A organização Human Rights Watch (HRW) acusou hoje os capacetes azuis da República do Congo de terem assassinado, entre dezembro de 2013 e junho de 2015, 18 pessoas, incluindo mulheres e crianças, na República Centro-Africana.

Orlando Barria/EPA

A organização Human Rights Watch (HRW) acusou hoje os capacetes azuis da República do Congo de terem assassinado, entre dezembro de 2013 e junho de 2015, 18 pessoas, incluindo mulheres e crianças, na República Centro-Africana.

Segundo a HRW, foram encontrados, numa vala comum, exumada em fevereiro deste ano, os corpos de 12 pessoas que foram detidas em março de 2014.

A organização com sede em Nova Iorque assegura que esta descoberta refuta a versão dos capacetes azuis que asseguravam que estas pessoas tinham escapado.

A HRW afirmou ter documentado a morte por tortura de dois líderes “anti-balaka”, de dois suspeitos de pertencer a esse movimento e de dois civis que morreram por golpes provocados por militares congoleses.

“O aparecimento de 12 corpos é uma prova contundente de um ultrajante crime por parte de capacetes azuis congoleses, que foram enviados para proteger as pessoas, não para as atacar”, afirmou em comunicado o investigador da organização, Lewis Mudge.

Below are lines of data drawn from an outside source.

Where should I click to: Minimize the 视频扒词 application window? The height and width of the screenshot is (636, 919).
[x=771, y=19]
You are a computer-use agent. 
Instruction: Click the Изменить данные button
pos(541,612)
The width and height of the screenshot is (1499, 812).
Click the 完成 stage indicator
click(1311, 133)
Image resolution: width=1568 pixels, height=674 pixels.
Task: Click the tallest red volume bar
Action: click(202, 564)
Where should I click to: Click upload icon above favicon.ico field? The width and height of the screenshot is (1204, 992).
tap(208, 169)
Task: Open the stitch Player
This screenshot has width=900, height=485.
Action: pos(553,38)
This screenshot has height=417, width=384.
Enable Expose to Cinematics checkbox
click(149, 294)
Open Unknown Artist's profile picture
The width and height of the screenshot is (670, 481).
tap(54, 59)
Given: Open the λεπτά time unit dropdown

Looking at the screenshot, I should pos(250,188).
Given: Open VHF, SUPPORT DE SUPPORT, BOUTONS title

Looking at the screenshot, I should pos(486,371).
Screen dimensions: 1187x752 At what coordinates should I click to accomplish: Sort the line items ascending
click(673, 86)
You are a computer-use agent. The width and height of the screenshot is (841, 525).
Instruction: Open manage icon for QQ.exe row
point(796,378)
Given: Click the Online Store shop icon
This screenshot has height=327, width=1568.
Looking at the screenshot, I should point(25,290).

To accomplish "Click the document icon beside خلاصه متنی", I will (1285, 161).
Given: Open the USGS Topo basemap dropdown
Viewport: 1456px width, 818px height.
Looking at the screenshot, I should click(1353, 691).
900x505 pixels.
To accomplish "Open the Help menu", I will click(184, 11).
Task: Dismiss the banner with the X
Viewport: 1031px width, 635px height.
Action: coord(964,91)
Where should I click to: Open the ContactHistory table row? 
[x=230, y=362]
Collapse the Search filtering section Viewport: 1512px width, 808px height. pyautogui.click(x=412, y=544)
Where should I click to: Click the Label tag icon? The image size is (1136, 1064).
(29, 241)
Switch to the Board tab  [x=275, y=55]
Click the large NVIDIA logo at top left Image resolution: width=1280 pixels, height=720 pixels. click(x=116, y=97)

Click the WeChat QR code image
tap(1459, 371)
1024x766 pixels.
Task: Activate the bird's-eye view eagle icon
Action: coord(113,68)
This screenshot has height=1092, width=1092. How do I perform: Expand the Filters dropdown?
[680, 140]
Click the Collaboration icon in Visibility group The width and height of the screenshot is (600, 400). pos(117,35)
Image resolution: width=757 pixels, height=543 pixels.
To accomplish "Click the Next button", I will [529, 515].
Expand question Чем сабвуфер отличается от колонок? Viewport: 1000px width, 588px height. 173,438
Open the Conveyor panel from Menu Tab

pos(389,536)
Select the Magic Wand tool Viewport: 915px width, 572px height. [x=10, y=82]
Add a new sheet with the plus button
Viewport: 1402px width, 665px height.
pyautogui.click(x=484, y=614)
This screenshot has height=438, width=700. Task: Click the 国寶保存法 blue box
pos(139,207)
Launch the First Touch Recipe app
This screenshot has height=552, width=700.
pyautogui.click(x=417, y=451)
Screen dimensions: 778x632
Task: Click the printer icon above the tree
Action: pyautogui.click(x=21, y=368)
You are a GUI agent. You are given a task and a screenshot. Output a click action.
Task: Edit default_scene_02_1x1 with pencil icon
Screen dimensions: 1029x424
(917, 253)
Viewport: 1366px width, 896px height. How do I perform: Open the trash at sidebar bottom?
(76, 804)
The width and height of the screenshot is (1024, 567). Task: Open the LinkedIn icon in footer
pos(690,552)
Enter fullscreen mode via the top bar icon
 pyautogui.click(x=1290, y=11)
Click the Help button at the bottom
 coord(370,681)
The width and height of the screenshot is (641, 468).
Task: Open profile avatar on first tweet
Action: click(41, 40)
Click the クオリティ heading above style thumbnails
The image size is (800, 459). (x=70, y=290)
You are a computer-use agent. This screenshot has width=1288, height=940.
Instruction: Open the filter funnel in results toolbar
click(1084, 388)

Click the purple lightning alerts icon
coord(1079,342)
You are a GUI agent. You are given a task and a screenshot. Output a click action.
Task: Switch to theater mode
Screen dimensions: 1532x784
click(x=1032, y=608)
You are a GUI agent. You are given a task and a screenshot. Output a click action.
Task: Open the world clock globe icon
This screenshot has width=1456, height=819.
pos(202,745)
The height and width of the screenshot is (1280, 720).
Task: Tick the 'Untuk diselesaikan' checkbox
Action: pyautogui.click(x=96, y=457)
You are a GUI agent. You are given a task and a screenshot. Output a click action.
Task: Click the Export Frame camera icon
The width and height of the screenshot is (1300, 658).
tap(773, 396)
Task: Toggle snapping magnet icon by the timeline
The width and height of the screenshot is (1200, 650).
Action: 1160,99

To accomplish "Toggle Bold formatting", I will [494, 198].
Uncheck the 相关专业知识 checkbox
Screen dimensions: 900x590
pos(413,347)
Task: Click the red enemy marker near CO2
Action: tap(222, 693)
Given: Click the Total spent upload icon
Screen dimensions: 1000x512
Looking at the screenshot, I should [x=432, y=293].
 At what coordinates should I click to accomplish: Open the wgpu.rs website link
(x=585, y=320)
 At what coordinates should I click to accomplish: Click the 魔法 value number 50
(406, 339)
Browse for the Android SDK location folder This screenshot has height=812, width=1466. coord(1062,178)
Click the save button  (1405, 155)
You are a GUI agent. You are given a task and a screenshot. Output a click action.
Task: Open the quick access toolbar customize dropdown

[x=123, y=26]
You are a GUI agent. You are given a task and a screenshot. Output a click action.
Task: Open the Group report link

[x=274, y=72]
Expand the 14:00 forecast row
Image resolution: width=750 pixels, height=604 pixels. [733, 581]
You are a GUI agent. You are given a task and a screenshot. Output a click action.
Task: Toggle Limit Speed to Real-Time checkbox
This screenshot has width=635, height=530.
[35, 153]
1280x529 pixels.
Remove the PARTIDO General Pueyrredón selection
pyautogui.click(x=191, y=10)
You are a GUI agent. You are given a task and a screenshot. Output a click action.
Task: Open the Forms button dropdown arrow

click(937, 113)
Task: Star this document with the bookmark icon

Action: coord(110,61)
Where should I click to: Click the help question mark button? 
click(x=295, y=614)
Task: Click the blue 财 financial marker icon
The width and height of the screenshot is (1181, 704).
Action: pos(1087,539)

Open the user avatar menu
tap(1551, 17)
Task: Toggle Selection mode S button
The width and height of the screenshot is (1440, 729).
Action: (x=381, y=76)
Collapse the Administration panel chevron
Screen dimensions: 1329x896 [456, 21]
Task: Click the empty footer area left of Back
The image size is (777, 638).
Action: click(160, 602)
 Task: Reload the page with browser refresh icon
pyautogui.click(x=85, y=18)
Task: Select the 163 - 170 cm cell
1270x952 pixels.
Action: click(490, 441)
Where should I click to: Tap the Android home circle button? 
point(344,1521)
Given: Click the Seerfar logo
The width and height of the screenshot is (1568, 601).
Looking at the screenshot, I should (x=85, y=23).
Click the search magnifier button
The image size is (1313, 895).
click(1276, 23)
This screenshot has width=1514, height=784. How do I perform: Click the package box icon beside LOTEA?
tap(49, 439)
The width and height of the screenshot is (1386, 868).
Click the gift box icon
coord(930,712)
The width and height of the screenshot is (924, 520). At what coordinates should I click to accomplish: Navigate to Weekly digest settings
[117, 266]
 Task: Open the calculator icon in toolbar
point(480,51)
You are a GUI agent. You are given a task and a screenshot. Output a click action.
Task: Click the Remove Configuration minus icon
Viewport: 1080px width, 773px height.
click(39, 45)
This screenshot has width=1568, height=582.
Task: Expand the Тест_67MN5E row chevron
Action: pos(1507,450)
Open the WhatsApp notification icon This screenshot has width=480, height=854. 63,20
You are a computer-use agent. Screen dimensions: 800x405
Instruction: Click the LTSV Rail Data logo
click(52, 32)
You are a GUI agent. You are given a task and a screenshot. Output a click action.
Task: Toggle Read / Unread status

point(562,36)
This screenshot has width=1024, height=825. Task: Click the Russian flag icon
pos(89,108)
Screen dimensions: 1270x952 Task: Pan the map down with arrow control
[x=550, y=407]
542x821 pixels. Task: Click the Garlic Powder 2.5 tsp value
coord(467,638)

Segundo a HRW, as autoridades do Congo não tomaram medidas para garantir uma investigação credível ou para encontrar justiça para estes crimes.

A Organização das Nações Unidas (ONU) declarou hoje que foi chamada à atenção para este caso e que o tem estado a seguir desde 2015.

Regra geral, a ONU não dispõe de autoridade para julgar os capacetes azuis, que estão sob a jurisdição dos seus países de origem.

Numerosas organizações denunciaram, repetidamente, que esta situação faz com que numerosos abusos cometidos pelas forças da paz não obtenham castigo.

Nos últimos meses, tropas internacionais inseridas na República Centro-Africana foram acusadas de repetidos abusos sexuais, em muitos casos a menores, que levaram a que a ONU tomasse medidas.